*** Selected passage

The graphene formed by the above-described method may have a large scale with a horizontal and/or vertical length of from about 1 mm to about 1,000 m. The graphene may have a homogeneous structure with little deficits. The graphene formed by the above-described method may include monolayer or multilayer graphene. An electric characteristic of the graphene may vary depending on the thickness of the graphene. Accordingly, the electromagnetic wave shielding effect may vary. As an unlimited example, the thickness of the graphene may be adjusted in a range of from 1 layer to 100 layers.

The graphene may be formed on a substrate. In this case, as described above, electromagnetic waves may be shielded by transferring the graphene formed on the substrate to the outside or the inside of the electromagnetic wave generating source, or attaching or wrapping the substrate itself, on which the graphene is formed, to or around the outside or the inside of the electromagnetic wave generating source. A shape of the substrate is not limited. For example, the substrate may be in the form of a foil, a wire, a plate, a tube, or a net. The electromagnetic shielding effect may vary depending on the shape of the substrate.

Materials for the substrate are not specially limited. For example, materials for the substrate may include at least one metal or alloy selected from the group consisting of silicone, Ni, Co, Fe, Pt, Au, Al, Cr, Cu, Mg, Mn, Mo, Rh, Si, Ta, Ti, W, U, V, Zr, brass, bronze, white brass, stainless steel, Ge, and polymer. If the substrate is formed of metal, the metal substrate may function as a catalyst for the formation of the graphene.

However, the substrate does not need to be formed of metal. For example, silicon may be used for the substrate. For formation of a catalyst layer on the silicon substrate, a substrate, on which a silicon oxide layer is further formed through oxidization of the silicon substrate, may be used. The substrate may be a polymer substrate and include polymers such as polyimide (PI), polyethersulfon (PES), polyetheretherketone (PEEK), polyethyleneterephthalate (PET), or polycarbonate (PC). As a method for forming graphene on the polymer substrate, any of the aforementioned chemical vapor deposition methods can be used. More preferably, the plasma-enhanced chemical vapor deposition method may be used at a low temperature of from about 100° C. to about 600° C.

******

■ Tasks to complete ■
1. According to the graphene passage, what range of layers can the graphene's thickness be adjusted within?
2. Copy word for word the part of the graphene passage from "However, the substrate" up to and including "about 600° C.".
Answer from the graphene passage alone.

*** Data rows

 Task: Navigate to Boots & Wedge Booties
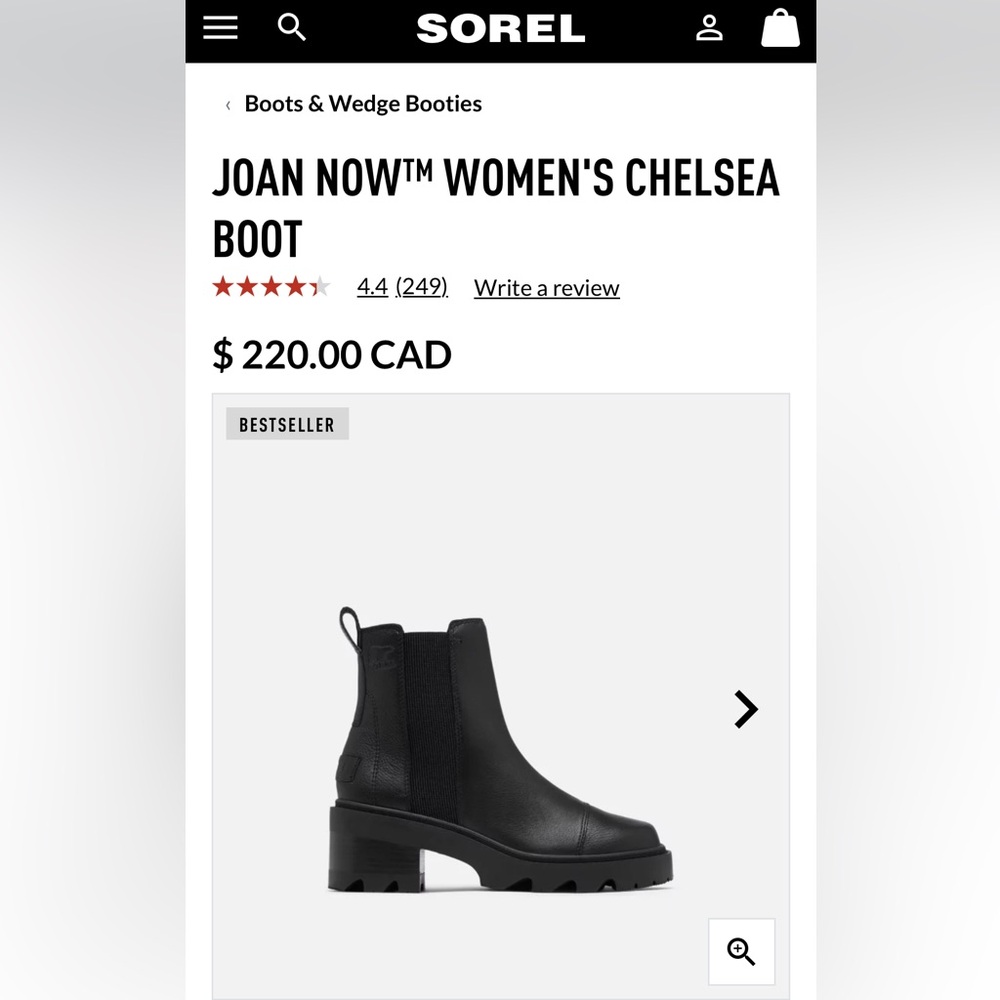[363, 103]
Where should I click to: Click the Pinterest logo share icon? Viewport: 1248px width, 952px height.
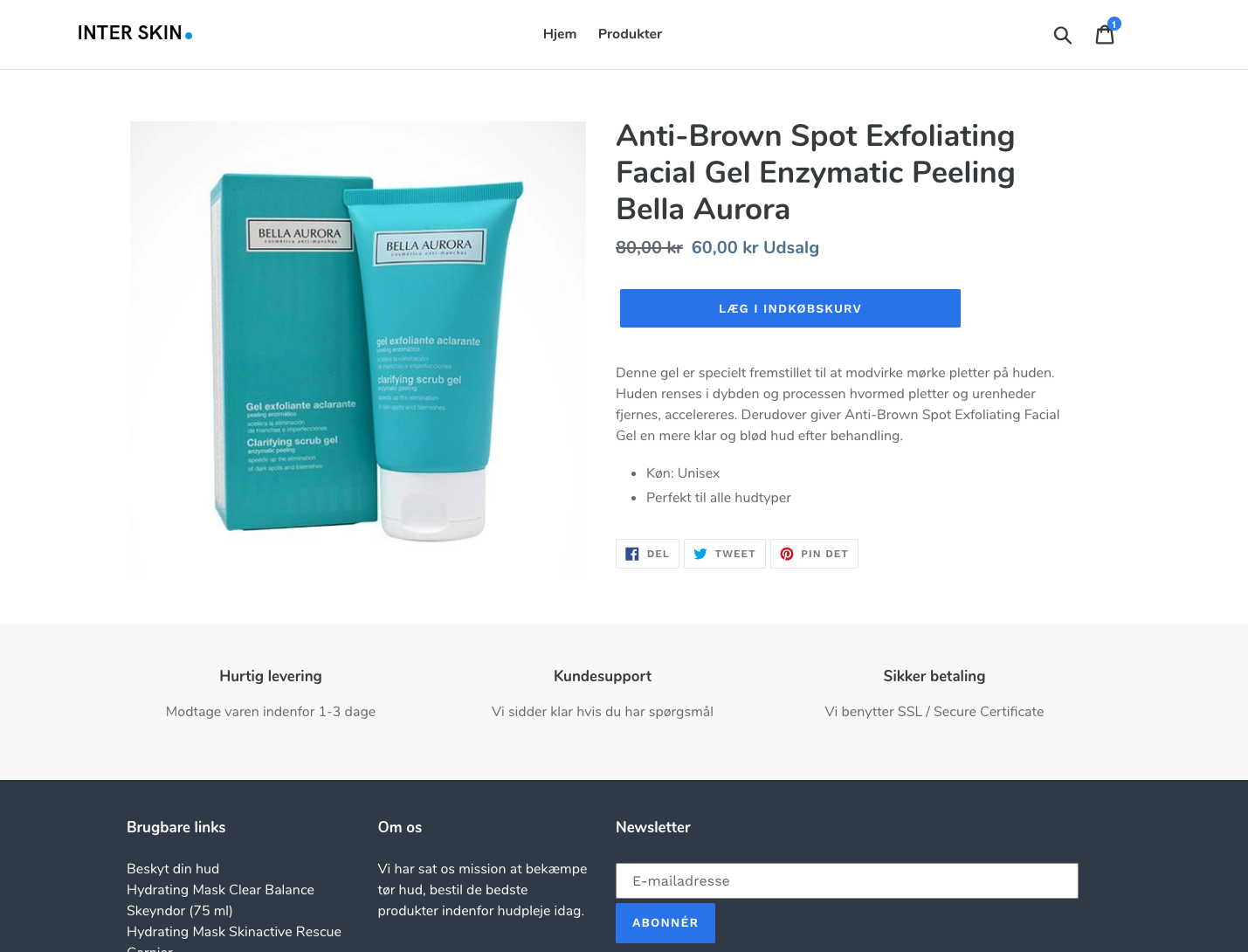(x=787, y=554)
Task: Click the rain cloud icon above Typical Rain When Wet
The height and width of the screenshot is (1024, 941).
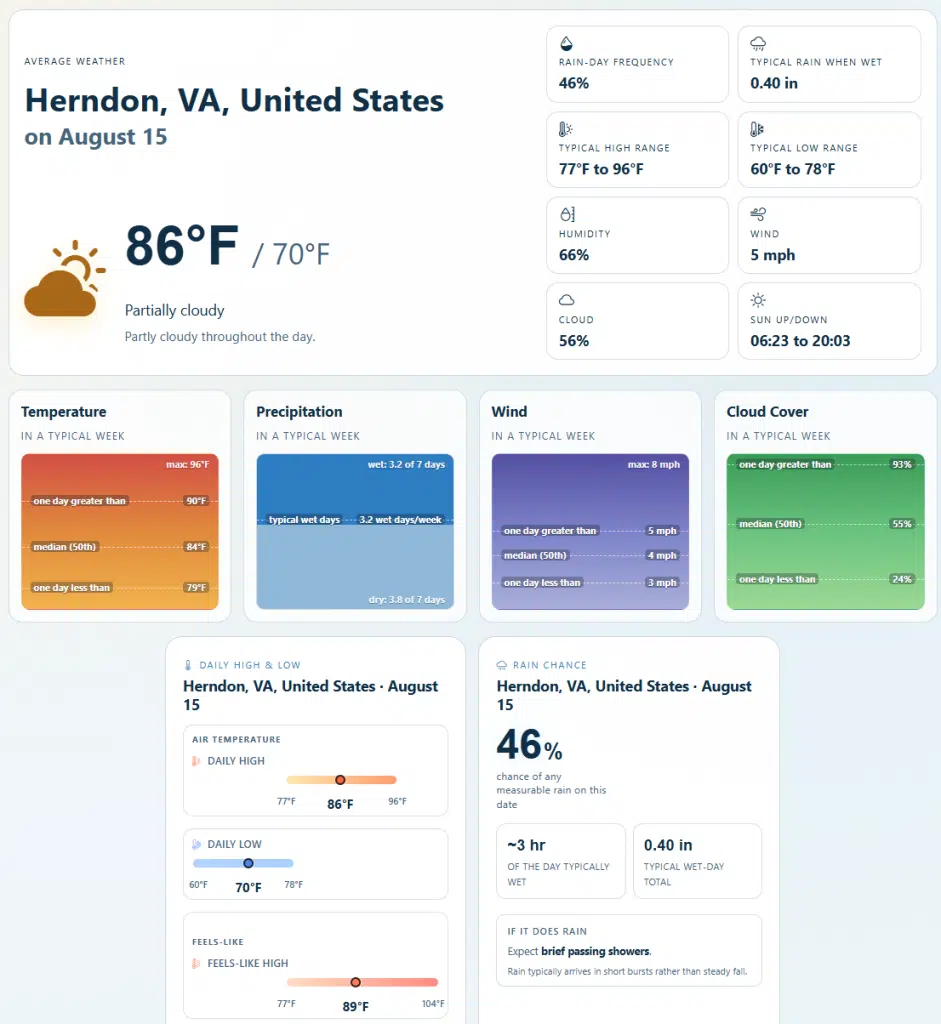Action: coord(758,44)
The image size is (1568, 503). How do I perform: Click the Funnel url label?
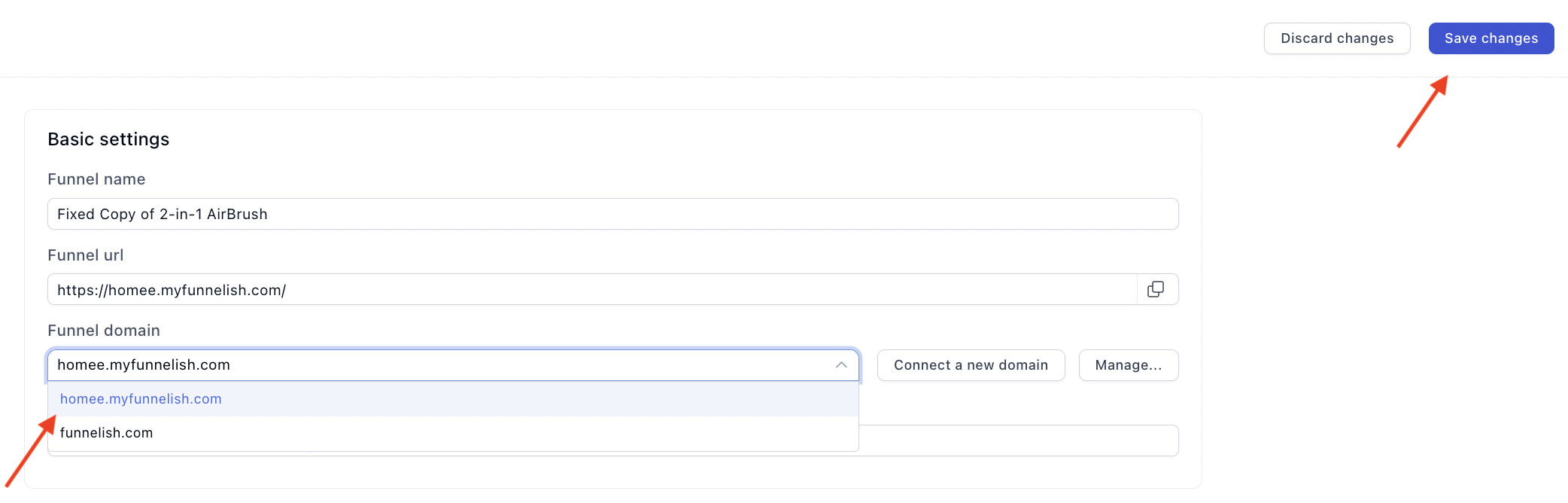(x=85, y=255)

******

■ Exercise responses ■
1. From 1 layer to 100 layers.

2.
However, the substrate does not need to be formed of metal. For example, silicon may be used for the substrate. For formation of a catalyst layer on the silicon substrate, a substrate, on which a silicon oxide layer is further formed through oxidization of the silicon substrate, may be used. The substrate may be a polymer substrate and include polymers such as polyimide (PI), polyethersulfon (PES), polyetheretherketone (PEEK), polyethyleneterephthalate (PET), or polycarbonate (PC). As a method for forming graphene on the polymer substrate, any of the aforementioned chemical vapor deposition methods can be used. More preferably, the plasma-enhanced chemical vapor deposition method may be used at a low temperature of from about 100° C. to about 600° C.